In March 2014, the Chancellor of the Exchequer announced radical changes to the way that individuals can access their defined contribution pension savings at retirement. From April 2015, changes to the tax rules will mean that individuals will be able to draw down their pension fund in full without the need to purchase an annuity.

Drawdown of pension income under the new, more flexible arrangements will be taxed at marginal income tax rates rather than the current rate of 55% for full withdrawals. The tax-free pension lump sum will continue to be available. The intention is to “ensure that people have greater freedom and choice over how they save money and access their pensions”.

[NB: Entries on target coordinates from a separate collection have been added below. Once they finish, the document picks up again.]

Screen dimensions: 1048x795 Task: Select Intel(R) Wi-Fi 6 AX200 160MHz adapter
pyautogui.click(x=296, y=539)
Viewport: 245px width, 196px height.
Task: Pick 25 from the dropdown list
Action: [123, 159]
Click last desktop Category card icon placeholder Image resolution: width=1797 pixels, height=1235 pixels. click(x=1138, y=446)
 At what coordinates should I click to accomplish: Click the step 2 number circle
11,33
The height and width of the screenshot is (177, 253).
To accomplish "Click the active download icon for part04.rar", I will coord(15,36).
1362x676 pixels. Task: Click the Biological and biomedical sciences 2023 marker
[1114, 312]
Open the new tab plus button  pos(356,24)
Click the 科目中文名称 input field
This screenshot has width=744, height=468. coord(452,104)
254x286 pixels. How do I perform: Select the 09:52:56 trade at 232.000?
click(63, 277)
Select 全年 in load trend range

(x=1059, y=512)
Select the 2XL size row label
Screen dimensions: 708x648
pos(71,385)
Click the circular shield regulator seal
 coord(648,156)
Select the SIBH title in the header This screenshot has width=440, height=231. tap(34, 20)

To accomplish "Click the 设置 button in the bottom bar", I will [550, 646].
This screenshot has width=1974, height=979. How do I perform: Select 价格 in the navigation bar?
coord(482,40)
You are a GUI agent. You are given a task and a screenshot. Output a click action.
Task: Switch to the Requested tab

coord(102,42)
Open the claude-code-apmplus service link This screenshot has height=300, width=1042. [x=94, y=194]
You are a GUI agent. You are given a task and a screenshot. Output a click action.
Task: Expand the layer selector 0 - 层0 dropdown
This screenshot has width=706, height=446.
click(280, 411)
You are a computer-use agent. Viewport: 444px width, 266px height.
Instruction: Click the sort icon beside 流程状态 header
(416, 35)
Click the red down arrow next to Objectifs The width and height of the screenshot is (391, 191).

The Pension Minister, Steve Webb, notoriously stated that individuals should be free to use their pension savings to buy a Lamborghini if they should so wish and if they later end up relying on the state pension alone, that is their choice.

However, an unintended consequence of the reforms is that the pension savings of those in financial difficulty may now be vulnerable to demands from trustees in bankruptcy.

Raithatha: income

The Welfare Reform and Pensions Act 1999 (WRPA 1999) and Pensions Act 1995 (PA 1995) changed the way that pensions were treated in bankruptcy. Until recently, the established view was that pensions which are not in payment could not be accessed by a trustee in bankruptcy (subject to the possibility of challenging excessive contributions).

In the widely criticised case of Raithatha v Williamson [2012] EWHC 909 (Ch), a bankrupt, Mr Williamson, argued that he was not entitled to any payment in the nature of income until he elected to draw it. Until he elected to draw his pension, all he had was a right to make that election. It was therefore excluded from the bankruptcy estate by s 11 of WRPA 1999; the courts could not compel him to draw his pension under s 310(7) of the Insolvency Act 1986 (IA 1986). The English High Court rejected this argument, and by effectively treating the undrawn pension fund as income, the trustee in bankruptcy was granted an income payments order (IPO) and allowed access to Mr Williamson’s £1 million pension fund. The case was appealed, but the appeal settled. The case potentially opened the door to trustees in bankruptcy seeking access to an individual’s uncrystallised pension fund.

Horton: no income

However, in December 2014, in Horton v Henry [2014] EWHC 4209 (Ch) the English High Court, despite the case being indistinguishable, declined to follow Raithatha and ruled that an IPO could not be granted to the trustee in bankruptcy in respect of the bankrupt Mr Henry’s uncrystallised pension fund. Mr Henry was entitled to draw his pension from his three personal pensions and self-invested pension policy (SIPP), but he chose not to do so. The court, recognising the difference between crystallised and uncrystallised funds, noted that to draw down his pension, Mr Henry would have to make a number of decisions and elections, and unless and until these were made the fund was uncrystallised, uncertain in value and no entitlement to payment had arisen. Therefore, the undrawn pension fund did not constitute income in terms of s 310(7) of IA 1986, nor did it form part of the bankruptcy estate.

On the basis of this ruling (which might be seen as more in sympathy with the protections introduced by the WRPA 1999 and the PA 1995), uncrystallised funds would appear to be safe from the trustee in bankruptcy because of the active steps and various elections that would require to be made by the individual before access would be granted. The imminent changes to the way individuals can access their defined contribution pension savings at retirement mean that these decisions and elections will increasingly be required to draw down pension. However, post-April 2015, where individuals have elected to draw down their entire fund and subsequently become bankrupt, they could lose their entire fund to the trustee in bankruptcy.

With two conflicting cases at the same level, it is hoped that the Court of Appeal will soon have an opportunity to rule on which of these decisions is correct. In the meantime, we will watch with interest as developments unfold over the coming months.